Data excerpts
◇ ◇ ◇
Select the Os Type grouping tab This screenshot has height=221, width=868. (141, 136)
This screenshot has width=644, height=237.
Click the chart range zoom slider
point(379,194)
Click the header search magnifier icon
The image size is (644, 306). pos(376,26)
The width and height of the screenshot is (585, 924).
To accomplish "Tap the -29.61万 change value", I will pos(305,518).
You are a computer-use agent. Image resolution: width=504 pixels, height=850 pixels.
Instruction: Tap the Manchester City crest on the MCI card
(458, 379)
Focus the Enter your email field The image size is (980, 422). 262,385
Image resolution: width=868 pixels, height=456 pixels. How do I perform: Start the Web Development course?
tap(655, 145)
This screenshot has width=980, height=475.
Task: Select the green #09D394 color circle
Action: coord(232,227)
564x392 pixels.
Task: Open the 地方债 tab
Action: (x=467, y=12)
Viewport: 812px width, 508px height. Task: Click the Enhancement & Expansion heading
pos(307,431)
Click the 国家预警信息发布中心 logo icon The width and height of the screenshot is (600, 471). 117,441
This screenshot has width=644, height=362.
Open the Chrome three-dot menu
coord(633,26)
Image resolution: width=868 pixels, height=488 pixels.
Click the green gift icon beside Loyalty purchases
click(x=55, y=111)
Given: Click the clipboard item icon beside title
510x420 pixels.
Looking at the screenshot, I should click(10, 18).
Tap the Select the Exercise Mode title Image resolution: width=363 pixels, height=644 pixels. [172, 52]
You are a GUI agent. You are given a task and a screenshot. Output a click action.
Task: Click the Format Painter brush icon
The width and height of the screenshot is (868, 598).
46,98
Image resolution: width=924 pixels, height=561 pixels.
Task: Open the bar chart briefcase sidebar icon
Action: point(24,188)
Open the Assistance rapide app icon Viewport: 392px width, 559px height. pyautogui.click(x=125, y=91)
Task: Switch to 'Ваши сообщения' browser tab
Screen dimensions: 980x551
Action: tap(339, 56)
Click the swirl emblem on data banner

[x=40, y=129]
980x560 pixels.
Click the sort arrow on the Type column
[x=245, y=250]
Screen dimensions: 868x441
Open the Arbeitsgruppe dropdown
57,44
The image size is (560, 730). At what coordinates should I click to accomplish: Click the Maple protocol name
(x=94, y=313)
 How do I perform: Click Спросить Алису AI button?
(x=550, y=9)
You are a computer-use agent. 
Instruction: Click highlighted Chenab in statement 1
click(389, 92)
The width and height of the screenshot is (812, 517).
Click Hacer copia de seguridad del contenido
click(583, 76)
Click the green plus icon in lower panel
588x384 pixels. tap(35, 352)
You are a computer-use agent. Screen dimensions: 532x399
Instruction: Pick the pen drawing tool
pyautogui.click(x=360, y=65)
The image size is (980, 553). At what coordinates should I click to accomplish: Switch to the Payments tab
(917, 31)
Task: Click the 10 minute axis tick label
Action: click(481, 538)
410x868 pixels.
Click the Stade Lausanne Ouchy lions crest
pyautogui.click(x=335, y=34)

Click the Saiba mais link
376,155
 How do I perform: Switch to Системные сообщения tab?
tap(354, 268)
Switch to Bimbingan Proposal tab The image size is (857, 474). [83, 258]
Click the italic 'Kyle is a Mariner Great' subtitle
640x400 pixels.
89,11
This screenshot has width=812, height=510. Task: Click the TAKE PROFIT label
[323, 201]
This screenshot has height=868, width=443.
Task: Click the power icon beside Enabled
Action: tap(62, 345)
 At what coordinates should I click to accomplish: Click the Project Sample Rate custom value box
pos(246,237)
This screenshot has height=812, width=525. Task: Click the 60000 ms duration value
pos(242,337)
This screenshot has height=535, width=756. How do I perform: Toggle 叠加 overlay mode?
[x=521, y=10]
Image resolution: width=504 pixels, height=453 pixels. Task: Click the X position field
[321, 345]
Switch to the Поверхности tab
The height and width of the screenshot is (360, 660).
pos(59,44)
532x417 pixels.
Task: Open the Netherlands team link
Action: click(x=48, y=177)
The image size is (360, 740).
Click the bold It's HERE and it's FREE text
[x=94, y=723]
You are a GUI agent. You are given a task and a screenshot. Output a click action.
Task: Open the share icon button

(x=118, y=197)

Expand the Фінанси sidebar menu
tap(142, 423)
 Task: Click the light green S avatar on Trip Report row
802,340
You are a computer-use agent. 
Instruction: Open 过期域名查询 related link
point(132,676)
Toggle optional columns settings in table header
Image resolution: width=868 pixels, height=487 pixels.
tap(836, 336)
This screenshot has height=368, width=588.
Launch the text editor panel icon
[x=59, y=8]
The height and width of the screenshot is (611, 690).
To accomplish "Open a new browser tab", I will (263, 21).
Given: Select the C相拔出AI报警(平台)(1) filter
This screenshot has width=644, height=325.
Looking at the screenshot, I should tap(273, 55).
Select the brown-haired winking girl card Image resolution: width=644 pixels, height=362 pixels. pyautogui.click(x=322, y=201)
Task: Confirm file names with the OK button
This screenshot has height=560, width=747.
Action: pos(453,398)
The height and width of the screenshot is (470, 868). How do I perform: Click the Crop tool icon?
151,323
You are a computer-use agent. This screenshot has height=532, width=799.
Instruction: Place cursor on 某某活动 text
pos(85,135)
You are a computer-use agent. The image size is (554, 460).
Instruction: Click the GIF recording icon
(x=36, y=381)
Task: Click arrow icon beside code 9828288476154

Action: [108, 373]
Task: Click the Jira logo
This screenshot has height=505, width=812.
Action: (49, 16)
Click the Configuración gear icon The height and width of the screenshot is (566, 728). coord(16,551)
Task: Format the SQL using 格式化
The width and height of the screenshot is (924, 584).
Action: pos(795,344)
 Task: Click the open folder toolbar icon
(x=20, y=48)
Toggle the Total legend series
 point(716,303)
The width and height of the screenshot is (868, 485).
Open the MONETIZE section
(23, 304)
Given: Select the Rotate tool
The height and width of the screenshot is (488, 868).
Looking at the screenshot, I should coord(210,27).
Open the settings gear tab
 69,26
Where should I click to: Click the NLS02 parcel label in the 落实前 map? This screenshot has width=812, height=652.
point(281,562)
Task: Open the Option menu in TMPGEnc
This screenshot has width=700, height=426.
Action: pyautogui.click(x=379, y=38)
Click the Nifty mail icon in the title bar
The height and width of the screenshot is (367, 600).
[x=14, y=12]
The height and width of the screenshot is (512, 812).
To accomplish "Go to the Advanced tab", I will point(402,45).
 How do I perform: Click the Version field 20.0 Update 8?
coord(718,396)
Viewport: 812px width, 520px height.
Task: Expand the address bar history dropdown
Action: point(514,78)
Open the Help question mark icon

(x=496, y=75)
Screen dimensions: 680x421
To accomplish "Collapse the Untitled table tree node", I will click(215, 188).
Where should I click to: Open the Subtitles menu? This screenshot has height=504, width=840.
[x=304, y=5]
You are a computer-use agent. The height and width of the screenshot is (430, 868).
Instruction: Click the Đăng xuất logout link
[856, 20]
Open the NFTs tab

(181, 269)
◇ ◇ ◇
#### [Action item]
Set down the entries again, exactly as they stand above.

#### [Solved problem]
Select the Os Type grouping tab This screenshot has height=221, width=868. (141, 136)
This screenshot has width=644, height=237.
Click the chart range zoom slider
point(379,194)
Click the header search magnifier icon
The image size is (644, 306). pos(376,26)
The width and height of the screenshot is (585, 924).
To accomplish "Tap the -29.61万 change value", I will pos(305,518).
You are a computer-use agent. Image resolution: width=504 pixels, height=850 pixels.
Instruction: Tap the Manchester City crest on the MCI card
(458, 379)
Focus the Enter your email field The image size is (980, 422). 262,385
Image resolution: width=868 pixels, height=456 pixels. How do I perform: Start the Web Development course?
tap(655, 145)
This screenshot has width=980, height=475.
Task: Select the green #09D394 color circle
Action: coord(232,227)
564x392 pixels.
Task: Open the 地方债 tab
Action: (x=467, y=12)
Viewport: 812px width, 508px height. Task: Click the Enhancement & Expansion heading
pos(307,431)
Click the 国家预警信息发布中心 logo icon The width and height of the screenshot is (600, 471). 117,441
This screenshot has width=644, height=362.
Open the Chrome three-dot menu
coord(633,26)
Image resolution: width=868 pixels, height=488 pixels.
Click the green gift icon beside Loyalty purchases
click(x=55, y=111)
Given: Click the clipboard item icon beside title
510x420 pixels.
Looking at the screenshot, I should click(10, 18).
Tap the Select the Exercise Mode title Image resolution: width=363 pixels, height=644 pixels. [172, 52]
You are a GUI agent. You are given a task and a screenshot. Output a click action.
Task: Click the Format Painter brush icon
The width and height of the screenshot is (868, 598).
46,98
Image resolution: width=924 pixels, height=561 pixels.
Task: Open the bar chart briefcase sidebar icon
Action: point(24,188)
Open the Assistance rapide app icon Viewport: 392px width, 559px height. pyautogui.click(x=125, y=91)
Task: Switch to 'Ваши сообщения' browser tab
Screen dimensions: 980x551
Action: tap(339, 56)
Click the swirl emblem on data banner

[x=40, y=129]
980x560 pixels.
Click the sort arrow on the Type column
[x=245, y=250]
Screen dimensions: 868x441
Open the Arbeitsgruppe dropdown
57,44
The image size is (560, 730). At what coordinates should I click to accomplish: Click the Maple protocol name
(x=94, y=313)
 How do I perform: Click Спросить Алису AI button?
(x=550, y=9)
You are a computer-use agent. 
Instruction: Click highlighted Chenab in statement 1
click(389, 92)
The width and height of the screenshot is (812, 517).
Click Hacer copia de seguridad del contenido
click(583, 76)
Click the green plus icon in lower panel
588x384 pixels. tap(35, 352)
You are a computer-use agent. Screen dimensions: 532x399
Instruction: Pick the pen drawing tool
pyautogui.click(x=360, y=65)
The image size is (980, 553). At what coordinates should I click to accomplish: Switch to the Payments tab
(917, 31)
Task: Click the 10 minute axis tick label
Action: click(481, 538)
410x868 pixels.
Click the Stade Lausanne Ouchy lions crest
pyautogui.click(x=335, y=34)

Click the Saiba mais link
376,155
 How do I perform: Switch to Системные сообщения tab?
tap(354, 268)
Switch to Bimbingan Proposal tab The image size is (857, 474). [83, 258]
Click the italic 'Kyle is a Mariner Great' subtitle
640x400 pixels.
89,11
This screenshot has width=812, height=510. Task: Click the TAKE PROFIT label
[323, 201]
This screenshot has height=868, width=443.
Task: Click the power icon beside Enabled
Action: tap(62, 345)
 At what coordinates should I click to accomplish: Click the Project Sample Rate custom value box
pos(246,237)
This screenshot has height=812, width=525. Task: Click the 60000 ms duration value
pos(242,337)
This screenshot has height=535, width=756. How do I perform: Toggle 叠加 overlay mode?
[x=521, y=10]
Image resolution: width=504 pixels, height=453 pixels. Task: Click the X position field
[321, 345]
Switch to the Поверхности tab
The height and width of the screenshot is (360, 660).
pos(59,44)
532x417 pixels.
Task: Open the Netherlands team link
Action: click(x=48, y=177)
The image size is (360, 740).
Click the bold It's HERE and it's FREE text
[x=94, y=723]
You are a GUI agent. You are given a task and a screenshot. Output a click action.
Task: Open the share icon button

(x=118, y=197)

Expand the Фінанси sidebar menu
tap(142, 423)
 Task: Click the light green S avatar on Trip Report row
802,340
You are a computer-use agent. 
Instruction: Open 过期域名查询 related link
point(132,676)
Toggle optional columns settings in table header
Image resolution: width=868 pixels, height=487 pixels.
tap(836, 336)
This screenshot has height=368, width=588.
Launch the text editor panel icon
[x=59, y=8]
The height and width of the screenshot is (611, 690).
To accomplish "Open a new browser tab", I will (263, 21).
Given: Select the C相拔出AI报警(平台)(1) filter
This screenshot has width=644, height=325.
Looking at the screenshot, I should tap(273, 55).
Select the brown-haired winking girl card Image resolution: width=644 pixels, height=362 pixels. pyautogui.click(x=322, y=201)
Task: Confirm file names with the OK button
This screenshot has height=560, width=747.
Action: pos(453,398)
The height and width of the screenshot is (470, 868). How do I perform: Click the Crop tool icon?
151,323
You are a computer-use agent. This screenshot has height=532, width=799.
Instruction: Place cursor on 某某活动 text
pos(85,135)
You are a computer-use agent. The image size is (554, 460).
Instruction: Click the GIF recording icon
(x=36, y=381)
Task: Click arrow icon beside code 9828288476154

Action: [108, 373]
Task: Click the Jira logo
This screenshot has height=505, width=812.
Action: (49, 16)
Click the Configuración gear icon The height and width of the screenshot is (566, 728). coord(16,551)
Task: Format the SQL using 格式化
The width and height of the screenshot is (924, 584).
Action: pos(795,344)
 Task: Click the open folder toolbar icon
(x=20, y=48)
Toggle the Total legend series
 point(716,303)
The width and height of the screenshot is (868, 485).
Open the MONETIZE section
(23, 304)
Given: Select the Rotate tool
The height and width of the screenshot is (488, 868).
Looking at the screenshot, I should coord(210,27).
Open the settings gear tab
 69,26
Where should I click to: Click the NLS02 parcel label in the 落实前 map? This screenshot has width=812, height=652.
point(281,562)
Task: Open the Option menu in TMPGEnc
This screenshot has width=700, height=426.
Action: pyautogui.click(x=379, y=38)
Click the Nifty mail icon in the title bar
The height and width of the screenshot is (367, 600).
[x=14, y=12]
The height and width of the screenshot is (512, 812).
To accomplish "Go to the Advanced tab", I will point(402,45).
 How do I perform: Click the Version field 20.0 Update 8?
coord(718,396)
Viewport: 812px width, 520px height.
Task: Expand the address bar history dropdown
Action: point(514,78)
Open the Help question mark icon

(x=496, y=75)
Screen dimensions: 680x421
To accomplish "Collapse the Untitled table tree node", I will click(215, 188).
Where should I click to: Open the Subtitles menu? This screenshot has height=504, width=840.
[x=304, y=5]
You are a computer-use agent. The height and width of the screenshot is (430, 868).
Instruction: Click the Đăng xuất logout link
[856, 20]
Open the NFTs tab

(181, 269)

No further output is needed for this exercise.